» **SUPPLIED TEXT**:
A couple weeks ago, I signed up to request an invite to the Let’s Encrypt beta program. The opportunity to serve my site over SSL without having to pay a ton of money (in this case, for nothing other than a bit of my time) was a good prospect to me. I did not hesitate to submit this site to participate in the beta program. Today, I got an invite.
Encryption Steps
I will not go into much detail into how the actual SSL setup process, because there really was not much to it. Anyone with a moderate amount of Linux experience should be able to follow the instructions and complete the process within 20 minutes. The email I received inviting me to the beta program contained most of the instructions for setting up SSL. In short, the steps were like this:
- Clone the
letsencrypt
client (a command line tool written in Python) from the Let’s Encrypt GitHub repo cd
into the cloned repo and run a script with./letsencrypt
and a few option flags (provided in the email)- Follow the wizard and select the domain that is to be served over SSL (based off of available Apache/Nginx configurations)
- Add a redirect from HTTP to HTTPS in my
/etc/apache2/sites-enabled/
configuration file for this domain - Ensure that none of the assets (like Disqus comments) on my site are being served over HTTP (to avoid the “orange lock” warning mentioned earlier)
Why Encrypt?
The lingering question here is quite simple: Why bother encrypting? This is just a blog website that has a relatively small amount of content. The most sensitive piece of information here is probably my email address, and the biggest risk associated with that is my inbox getting hit with spam. It is not like encryption is doing anything to mitigate that either. It would appear as though me taking any time at all to encrypt this site is utterly pointless.
But I believe that there is a reason. I am a proponent of encryption becoming a de facto standard for how we share data over the internet. Encrypted data should not just be the content your bank website sends you when you check your account balance. Nor should it be just your payment gateway connection when you click “Checkout with PayPal” on a store’s site. I believe that everything should be encrypted, all of the time. That means all communication, all transactions, all entertainment, and all information access in general.
When encryption is the standard, the discrepancy between important encrypted data (like your medical records on your hospital’s website) and unimportant data (like this blog post) vanishes. By encrypting everything, important encrypted content becomes obscured by all of the unimportant encrypted content. This makes it very difficult for a malicious entity to target important encrypted data. An attacker may waste time and money attempting to decrypt data exchanged between your computer and some server, only to find that the data is a sad pepe meme, for example.
The other component of my belief for encrypting everything is simply from a privacy standpoint. I believe that nobody should have the ability to track what you do on the internet, and making encryption a standard is perhaps the most important thing we can do to protect against that. This is particularly important for protecting people who are not tech savvy, and who are most likely to have their information compromised or make dangerous decisions on the internet.
Fortunately, this belief is not novel. Companies like Google and Apple are moving rapidly towards an encryption by default standard. Brucer Schneier also made a good post about the importance of encrypting everything. And as of next month, Let’s Encrypt will go public and anyone will be able to use the service to serve encrypted versions of their own website.
The bottom line is that while the decision to encrypt my website looked at in isolation seems pointless, looking at it as part of growing standard of encrypting everything paints a very different picture.

» **TASK A**: Translate this sentence from the blog post about encryption into Spanish: "I believe that everything should be encrypted, all of the time."
» **TASK B**: Copy the blog post about encryption word for word between "- Add a redirect" and "is utterly pointless.", inclusive.

» **SUPPLIED MATERIAL**:

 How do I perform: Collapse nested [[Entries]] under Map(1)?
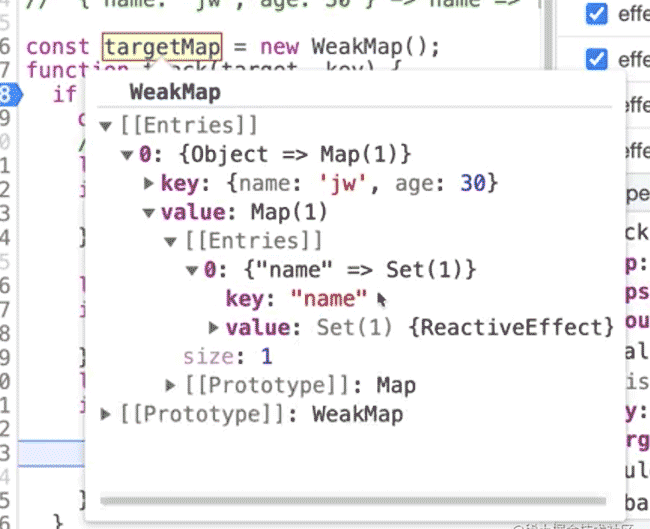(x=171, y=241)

--

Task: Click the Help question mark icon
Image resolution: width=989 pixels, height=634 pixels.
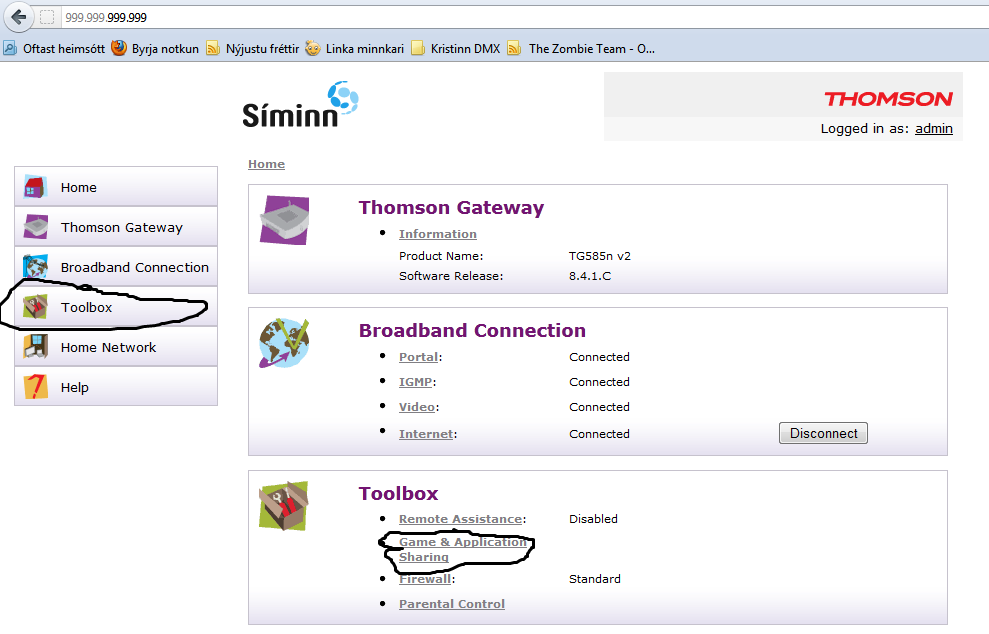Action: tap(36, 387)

==

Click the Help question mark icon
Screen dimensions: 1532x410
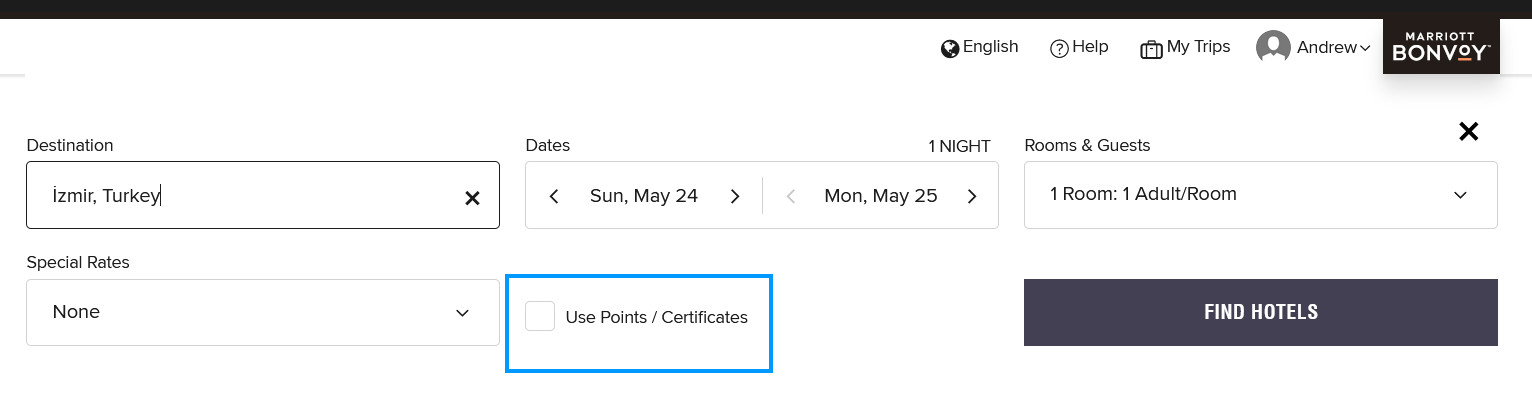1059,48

» **OUTPUT A**: Creo que todo debería estar cifrado, todo el tiempo.

» **OUTPUT B**:
- Add a redirect from HTTP to HTTPS in my
/etc/apache2/sites-enabled/
configuration file for this domain - Ensure that none of the assets (like Disqus comments) on my site are being served over HTTP (to avoid the “orange lock” warning mentioned earlier)
Why Encrypt?
The lingering question here is quite simple: Why bother encrypting? This is just a blog website that has a relatively small amount of content. The most sensitive piece of information here is probably my email address, and the biggest risk associated with that is my inbox getting hit with spam. It is not like encryption is doing anything to mitigate that either. It would appear as though me taking any time at all to encrypt this site is utterly pointless.